I have made an extended effort to recall many of the memories of my childhood in general, and of Papa and Mama in particular. I have reflected in the soft light of morning, in the bright light of noon, in the waning light of evening, and in the silent and sleepless hours of the darkness of night.
I returned to the grounds where the old Bois D’Arc School once sat, and failed to find a single physical vestige of proof that the school had ever existed. A lush crop of corn, covering the land in every direction, reached its young tassels and half-formed ears toward a cloudless sky. Stillness and silence held sway where long ago the happy and never-ceasing babble of the voices of children rang and echoed from 8:30 a.m. to 4:00 p.m. Deep within me, a lonely whisper of sadness silently sounded for the simple and dear things that once were, and are no more.

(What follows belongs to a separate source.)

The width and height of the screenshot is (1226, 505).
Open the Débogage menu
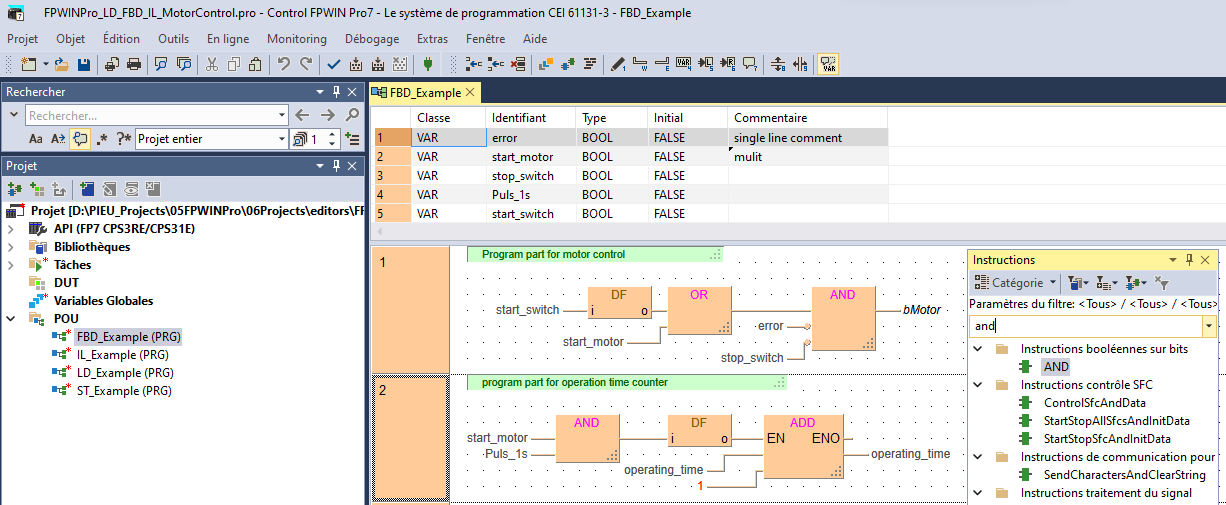371,39
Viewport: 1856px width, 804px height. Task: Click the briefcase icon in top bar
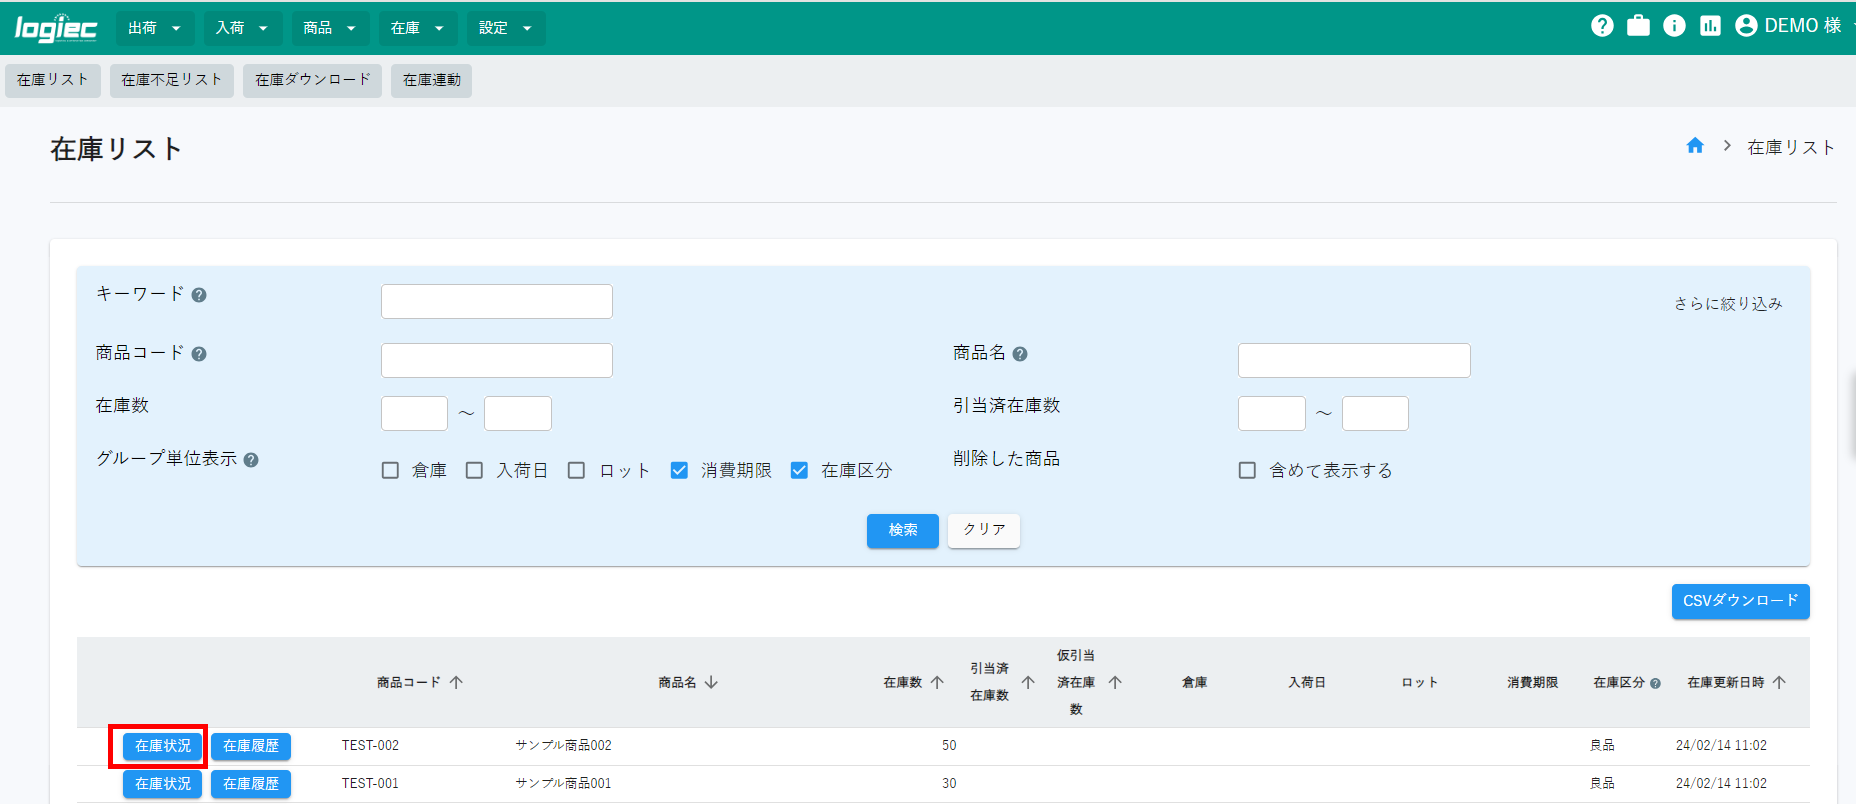(x=1638, y=26)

I drove one mile east to the place where the Bois D’Arc Baptist Church once stood. I again found no physical proof that the old church had ever occupied those sacred grounds. No sounds (except the silent sounds of my memories) were there. No sounds of her birth and maturity, her love and compassion, her hopes and dreams, her joys and sorrows, her songs and sermons, her prayers and praises, her message and ministry. No sounds of the joy she brought to the hearts of the widely scattered and depression-ridden farmers and farm wives during the few moments of neighborly contact and personal visitation that followed each of her services. No sounds of the countless “dinners-on-the-grounds” that were spread outside under the trees. No sounds of the piano that my mama once played during her worship services. No sounds of her funeral when her time had passed and her voice was hushed. Flourishing farm crops covered the land, and a graveyard-stillness gripped my memories of times and things that had so silently slipped away.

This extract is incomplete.